_PROBLEM REQUIREMENTS_: Two lines in the listing below mark the span: one contains "Zurück zum Shop (864, 822)" and one contains "DOG Italian Charms (169, 956)". Reproduce both of them and everything between, exactly.

_DATA FOR THIS EXERCISE_:

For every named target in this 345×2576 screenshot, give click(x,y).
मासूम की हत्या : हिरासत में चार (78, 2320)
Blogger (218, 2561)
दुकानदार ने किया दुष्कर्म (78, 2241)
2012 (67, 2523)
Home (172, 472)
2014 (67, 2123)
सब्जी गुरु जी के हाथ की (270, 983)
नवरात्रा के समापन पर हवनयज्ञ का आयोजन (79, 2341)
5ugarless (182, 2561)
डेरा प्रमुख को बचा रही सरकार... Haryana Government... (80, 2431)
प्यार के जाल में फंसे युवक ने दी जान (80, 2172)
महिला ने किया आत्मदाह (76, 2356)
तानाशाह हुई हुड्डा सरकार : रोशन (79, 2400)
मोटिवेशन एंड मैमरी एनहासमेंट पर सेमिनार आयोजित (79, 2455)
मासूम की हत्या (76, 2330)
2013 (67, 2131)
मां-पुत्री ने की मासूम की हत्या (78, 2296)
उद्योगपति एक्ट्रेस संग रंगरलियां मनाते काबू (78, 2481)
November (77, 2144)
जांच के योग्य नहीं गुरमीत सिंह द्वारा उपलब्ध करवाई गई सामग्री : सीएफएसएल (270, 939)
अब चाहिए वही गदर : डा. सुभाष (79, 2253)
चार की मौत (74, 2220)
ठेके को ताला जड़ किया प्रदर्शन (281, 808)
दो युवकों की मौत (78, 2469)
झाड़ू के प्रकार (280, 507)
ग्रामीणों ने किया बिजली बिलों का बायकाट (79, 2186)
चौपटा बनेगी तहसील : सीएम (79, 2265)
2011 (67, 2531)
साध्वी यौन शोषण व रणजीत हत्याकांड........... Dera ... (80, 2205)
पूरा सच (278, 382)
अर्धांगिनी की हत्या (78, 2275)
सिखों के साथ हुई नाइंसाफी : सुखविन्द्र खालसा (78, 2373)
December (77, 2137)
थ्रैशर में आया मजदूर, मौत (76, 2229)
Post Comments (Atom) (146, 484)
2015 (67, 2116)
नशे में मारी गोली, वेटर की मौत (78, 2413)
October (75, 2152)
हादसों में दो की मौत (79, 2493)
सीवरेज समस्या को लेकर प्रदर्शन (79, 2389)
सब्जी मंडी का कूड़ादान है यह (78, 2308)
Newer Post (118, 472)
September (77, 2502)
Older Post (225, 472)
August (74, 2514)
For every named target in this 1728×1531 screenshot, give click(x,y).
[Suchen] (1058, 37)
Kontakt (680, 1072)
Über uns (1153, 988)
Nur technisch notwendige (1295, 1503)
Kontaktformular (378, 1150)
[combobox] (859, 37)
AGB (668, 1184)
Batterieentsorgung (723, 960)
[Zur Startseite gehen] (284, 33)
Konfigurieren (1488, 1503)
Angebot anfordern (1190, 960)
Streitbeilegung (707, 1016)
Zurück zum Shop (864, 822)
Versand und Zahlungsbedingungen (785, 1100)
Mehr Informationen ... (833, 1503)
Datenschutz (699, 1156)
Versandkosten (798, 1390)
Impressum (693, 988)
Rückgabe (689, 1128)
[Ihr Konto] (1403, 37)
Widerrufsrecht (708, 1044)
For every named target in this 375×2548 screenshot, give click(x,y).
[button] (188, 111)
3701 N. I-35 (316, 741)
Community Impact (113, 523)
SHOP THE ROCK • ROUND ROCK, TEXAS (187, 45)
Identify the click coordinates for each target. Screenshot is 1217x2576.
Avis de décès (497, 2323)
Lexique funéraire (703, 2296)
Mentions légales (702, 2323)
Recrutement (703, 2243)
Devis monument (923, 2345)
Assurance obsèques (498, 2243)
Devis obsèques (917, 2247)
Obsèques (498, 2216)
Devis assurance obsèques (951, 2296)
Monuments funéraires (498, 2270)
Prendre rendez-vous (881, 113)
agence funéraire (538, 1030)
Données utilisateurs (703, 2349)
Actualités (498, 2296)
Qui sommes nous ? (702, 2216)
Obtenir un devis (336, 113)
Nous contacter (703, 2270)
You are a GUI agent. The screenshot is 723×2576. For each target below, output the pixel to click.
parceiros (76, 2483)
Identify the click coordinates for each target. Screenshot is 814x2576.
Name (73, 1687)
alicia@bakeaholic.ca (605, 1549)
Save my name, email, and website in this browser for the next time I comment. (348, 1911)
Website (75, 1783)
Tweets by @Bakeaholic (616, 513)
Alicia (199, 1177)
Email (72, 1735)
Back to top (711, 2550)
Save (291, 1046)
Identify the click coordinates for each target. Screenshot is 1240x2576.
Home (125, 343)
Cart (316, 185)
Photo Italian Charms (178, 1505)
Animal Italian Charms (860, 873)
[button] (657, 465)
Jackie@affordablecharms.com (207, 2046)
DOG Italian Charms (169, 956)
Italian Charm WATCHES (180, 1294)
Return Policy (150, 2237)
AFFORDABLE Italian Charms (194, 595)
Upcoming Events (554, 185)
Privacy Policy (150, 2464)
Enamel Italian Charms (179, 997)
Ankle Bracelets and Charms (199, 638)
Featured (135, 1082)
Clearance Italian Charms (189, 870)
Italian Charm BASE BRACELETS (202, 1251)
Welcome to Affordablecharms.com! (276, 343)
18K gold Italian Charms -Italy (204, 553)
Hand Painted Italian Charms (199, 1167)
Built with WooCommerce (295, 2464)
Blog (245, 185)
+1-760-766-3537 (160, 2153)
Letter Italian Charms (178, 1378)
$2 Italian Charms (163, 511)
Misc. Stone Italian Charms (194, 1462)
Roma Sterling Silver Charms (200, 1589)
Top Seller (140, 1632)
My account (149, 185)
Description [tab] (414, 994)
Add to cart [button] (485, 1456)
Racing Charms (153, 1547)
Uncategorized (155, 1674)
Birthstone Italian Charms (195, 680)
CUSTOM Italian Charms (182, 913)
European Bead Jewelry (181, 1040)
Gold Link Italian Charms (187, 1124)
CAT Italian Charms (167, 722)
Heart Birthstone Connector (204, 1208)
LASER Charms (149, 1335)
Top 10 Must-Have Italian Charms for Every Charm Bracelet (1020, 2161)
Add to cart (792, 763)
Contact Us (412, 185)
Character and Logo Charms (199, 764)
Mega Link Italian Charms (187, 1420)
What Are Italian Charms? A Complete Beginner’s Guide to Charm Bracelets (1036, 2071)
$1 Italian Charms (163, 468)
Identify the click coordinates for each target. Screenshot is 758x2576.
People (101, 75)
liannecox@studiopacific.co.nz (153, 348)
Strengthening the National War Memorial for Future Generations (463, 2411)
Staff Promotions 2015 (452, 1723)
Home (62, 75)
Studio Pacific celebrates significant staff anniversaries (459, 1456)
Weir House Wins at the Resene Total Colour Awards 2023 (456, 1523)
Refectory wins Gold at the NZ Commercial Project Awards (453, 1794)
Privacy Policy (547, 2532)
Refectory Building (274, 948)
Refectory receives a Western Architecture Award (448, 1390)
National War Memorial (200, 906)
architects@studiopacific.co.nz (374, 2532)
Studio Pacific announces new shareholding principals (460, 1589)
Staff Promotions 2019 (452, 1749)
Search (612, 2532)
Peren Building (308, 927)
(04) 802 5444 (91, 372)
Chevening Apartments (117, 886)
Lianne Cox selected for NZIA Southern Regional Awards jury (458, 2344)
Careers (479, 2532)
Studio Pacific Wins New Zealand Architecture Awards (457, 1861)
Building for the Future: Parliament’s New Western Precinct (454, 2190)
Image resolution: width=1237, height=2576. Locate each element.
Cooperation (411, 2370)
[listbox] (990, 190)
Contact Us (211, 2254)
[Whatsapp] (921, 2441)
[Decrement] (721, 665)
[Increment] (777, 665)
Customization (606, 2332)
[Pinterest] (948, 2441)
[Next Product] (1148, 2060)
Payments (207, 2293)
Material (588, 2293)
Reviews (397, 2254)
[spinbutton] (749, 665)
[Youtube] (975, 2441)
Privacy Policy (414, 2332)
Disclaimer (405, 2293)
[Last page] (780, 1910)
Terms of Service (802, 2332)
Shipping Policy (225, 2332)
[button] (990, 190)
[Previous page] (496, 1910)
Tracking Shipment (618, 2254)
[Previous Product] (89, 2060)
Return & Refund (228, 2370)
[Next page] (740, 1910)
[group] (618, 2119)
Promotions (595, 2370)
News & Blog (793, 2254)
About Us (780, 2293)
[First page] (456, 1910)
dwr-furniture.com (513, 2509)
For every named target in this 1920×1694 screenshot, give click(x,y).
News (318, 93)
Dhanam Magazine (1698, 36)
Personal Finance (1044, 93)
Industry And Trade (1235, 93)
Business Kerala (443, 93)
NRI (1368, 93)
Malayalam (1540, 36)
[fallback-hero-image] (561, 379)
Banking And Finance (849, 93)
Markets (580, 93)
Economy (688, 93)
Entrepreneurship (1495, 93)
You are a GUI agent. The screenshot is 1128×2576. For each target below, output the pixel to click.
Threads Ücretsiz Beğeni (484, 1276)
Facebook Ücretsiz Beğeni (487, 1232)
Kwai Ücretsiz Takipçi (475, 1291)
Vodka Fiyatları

_ANSWER TO THIS TASK_:
Zurück zum Shop (864, 822)
Versand und Zahlungsbedingungen (785, 1100)
Mehr Informationen ... (833, 1503)
Datenschutz (699, 1156)
Versandkosten (798, 1390)
Impressum (693, 988)
Rückgabe (689, 1128)
[Ihr Konto] (1403, 37)
Widerrufsrecht (708, 1044)
For every named target in this 375×2548 screenshot, give click(x,y).
[button] (188, 111)
3701 N. I-35 (316, 741)
Community Impact (113, 523)
SHOP THE ROCK • ROUND ROCK, TEXAS (187, 45)
Identify the click coordinates for each target. Screenshot is 1217x2576.
Avis de décès (497, 2323)
Lexique funéraire (703, 2296)
Mentions légales (702, 2323)
Recrutement (703, 2243)
Devis monument (923, 2345)
Assurance obsèques (498, 2243)
Devis obsèques (917, 2247)
Obsèques (498, 2216)
Devis assurance obsèques (951, 2296)
Monuments funéraires (498, 2270)
Prendre rendez-vous (881, 113)
agence funéraire (538, 1030)
Données utilisateurs (703, 2349)
Actualités (498, 2296)
Qui sommes nous ? (702, 2216)
Obtenir un devis (336, 113)
Nous contacter (703, 2270)
You are a GUI agent. The screenshot is 723×2576. For each target below, output the pixel to click.
parceiros (76, 2483)
Identify the click coordinates for each target. Screenshot is 814x2576.
Name (73, 1687)
alicia@bakeaholic.ca (605, 1549)
Save my name, email, and website in this browser for the next time I comment. (348, 1911)
Website (75, 1783)
Tweets by @Bakeaholic (616, 513)
Alicia (199, 1177)
Email (72, 1735)
Back to top (711, 2550)
Save (291, 1046)
Identify the click coordinates for each target. Screenshot is 1240x2576.
Home (125, 343)
Cart (316, 185)
Photo Italian Charms (178, 1505)
Animal Italian Charms (860, 873)
[button] (657, 465)
Jackie@affordablecharms.com (207, 2046)
DOG Italian Charms (169, 956)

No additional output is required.